6.6 Certificate of Incorporation. All references in these Amended and Restated Bylaws to the Certificate of Incorporation shall be deemed to refer to the Certificate of Incorporation of the Corporation, as amended and in effect from time to time. These Amended and Restated Bylaws are subject to the provisions of the Certificate of Incorporation, the DGCL and other applicable laws, rules and regulations.

6.7 Transactions with Interested Parties. No contract or transaction between the Corporation and one or more of its directors or officers, or between the Corporation and any other Corporation, partnership, association or other organization in which one or more of the Corporation’s directors or officers serves as a director or officer, or has a financial interest, shall be void or voidable solely for that reason, or solely because the director or officer is present at or participates in the meeting of the Board of Directors or of a committee of the Board of Directors that authorizes the contract or transaction or solely because his or their votes are counted for such purpose, if:

    (a)        The material facts as to his relationship or interest and as to the contract or transaction are disclosed or are known to the Board of Directors or the committee, and the Board of Directors or committee in good faith authorizes the contract or transaction by the affirmative vote of a majority of the disinterested directors, even though the disinterested directors may be less than a quorum;


    (b)        The material facts as to his relationship or interest and as to the contract or transaction are disclosed or are known to the stockholders entitled to vote thereon, and the contract or transaction is specifically approved in good faith by a vote of the stockholders; or


    (c)        The contract or transaction is fair as to the Corporation as of the time it is authorized, approved or ratified by the Board of Directors, a committee of the Board of Directors or the stockholders. Common or interested directors may be counted in determining the presence of a quorum at a meeting of the Board of Directors or of a committee that authorizes the contract or transaction.

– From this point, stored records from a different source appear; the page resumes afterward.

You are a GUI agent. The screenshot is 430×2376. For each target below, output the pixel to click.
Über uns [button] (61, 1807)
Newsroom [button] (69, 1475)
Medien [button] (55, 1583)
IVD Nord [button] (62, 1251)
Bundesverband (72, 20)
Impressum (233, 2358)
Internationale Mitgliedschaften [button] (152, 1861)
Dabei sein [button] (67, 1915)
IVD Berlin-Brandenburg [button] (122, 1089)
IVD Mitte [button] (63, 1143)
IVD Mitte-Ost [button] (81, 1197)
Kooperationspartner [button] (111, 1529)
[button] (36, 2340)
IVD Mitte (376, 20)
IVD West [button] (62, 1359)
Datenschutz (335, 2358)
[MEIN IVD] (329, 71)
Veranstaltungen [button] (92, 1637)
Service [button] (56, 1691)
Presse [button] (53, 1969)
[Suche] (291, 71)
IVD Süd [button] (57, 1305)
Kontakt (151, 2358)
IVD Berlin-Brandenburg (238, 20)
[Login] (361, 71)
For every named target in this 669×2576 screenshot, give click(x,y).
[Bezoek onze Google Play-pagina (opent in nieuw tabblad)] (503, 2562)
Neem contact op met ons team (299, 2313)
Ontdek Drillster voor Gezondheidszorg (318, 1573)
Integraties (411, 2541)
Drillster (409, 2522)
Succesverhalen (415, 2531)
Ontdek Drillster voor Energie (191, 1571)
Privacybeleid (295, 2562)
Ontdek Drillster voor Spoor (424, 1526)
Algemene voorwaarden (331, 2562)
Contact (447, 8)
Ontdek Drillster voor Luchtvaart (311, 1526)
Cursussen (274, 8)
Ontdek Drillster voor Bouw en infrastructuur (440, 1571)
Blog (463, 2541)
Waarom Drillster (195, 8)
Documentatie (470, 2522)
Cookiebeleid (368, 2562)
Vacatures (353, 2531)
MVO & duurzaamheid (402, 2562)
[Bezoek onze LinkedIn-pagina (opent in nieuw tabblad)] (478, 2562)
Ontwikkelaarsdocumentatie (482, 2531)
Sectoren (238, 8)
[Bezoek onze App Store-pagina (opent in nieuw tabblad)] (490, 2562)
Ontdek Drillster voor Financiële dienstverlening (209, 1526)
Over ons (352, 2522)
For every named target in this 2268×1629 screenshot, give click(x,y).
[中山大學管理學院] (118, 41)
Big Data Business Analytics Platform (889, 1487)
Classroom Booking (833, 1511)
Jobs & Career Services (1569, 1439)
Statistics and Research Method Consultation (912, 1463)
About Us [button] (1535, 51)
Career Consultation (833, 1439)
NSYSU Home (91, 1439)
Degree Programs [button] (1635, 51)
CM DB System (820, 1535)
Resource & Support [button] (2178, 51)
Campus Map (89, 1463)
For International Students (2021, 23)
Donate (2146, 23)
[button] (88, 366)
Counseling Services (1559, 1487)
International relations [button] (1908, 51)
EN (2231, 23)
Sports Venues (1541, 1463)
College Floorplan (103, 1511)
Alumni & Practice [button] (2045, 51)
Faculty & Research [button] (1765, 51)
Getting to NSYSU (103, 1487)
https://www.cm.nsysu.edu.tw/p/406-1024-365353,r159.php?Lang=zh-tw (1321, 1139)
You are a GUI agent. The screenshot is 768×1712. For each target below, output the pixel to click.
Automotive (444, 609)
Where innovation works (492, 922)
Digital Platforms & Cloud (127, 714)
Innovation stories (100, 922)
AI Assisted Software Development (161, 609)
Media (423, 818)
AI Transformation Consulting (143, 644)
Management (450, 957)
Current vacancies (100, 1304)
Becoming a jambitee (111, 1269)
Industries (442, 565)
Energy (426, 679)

6.8 Severability. Any determination that any provision of these Amended and Restated Bylaws is for any reason inapplicable, illegal or ineffective shall not affect or invalidate any other provision of these Amended and Restated Bylaws.

6.9 Pronouns. All pronouns used in these Amended and Restated Bylaws shall be deemed to refer to the masculine, feminine or neuter gender, singular or plural, as the identity of the person or persons may require.

ARTICLE 7

AMENDMENTS

7.1 By the Board of Directors. Subject to the provisions of the Certificate of Incorporation, these Amended and Restated Bylaws may be altered, amended or repealed or new Bylaws may be adopted by the affirmative vote of a majority of the directors present at any regular or special meeting of the Board of Directors at which a quorum is present.

7.2 By the Stockholders. Subject to the provisions of the Certificate of Incorporation, these Amended and Restated Bylaws may be altered, amended or repealed or new Bylaws may be adopted by the affirmative vote of the holders of at least sixty-six and two-thirds percent (66-2/3%) of the shares of the capital stock of the Corporation issued and outstanding and entitled to vote either by written consent or at any annual meeting of the stockholders, or at any special meeting of the stockholders, provided notice of such alteration, amendment, repeal or adoption of new Bylaws shall have been stated in the notice of such special meeting.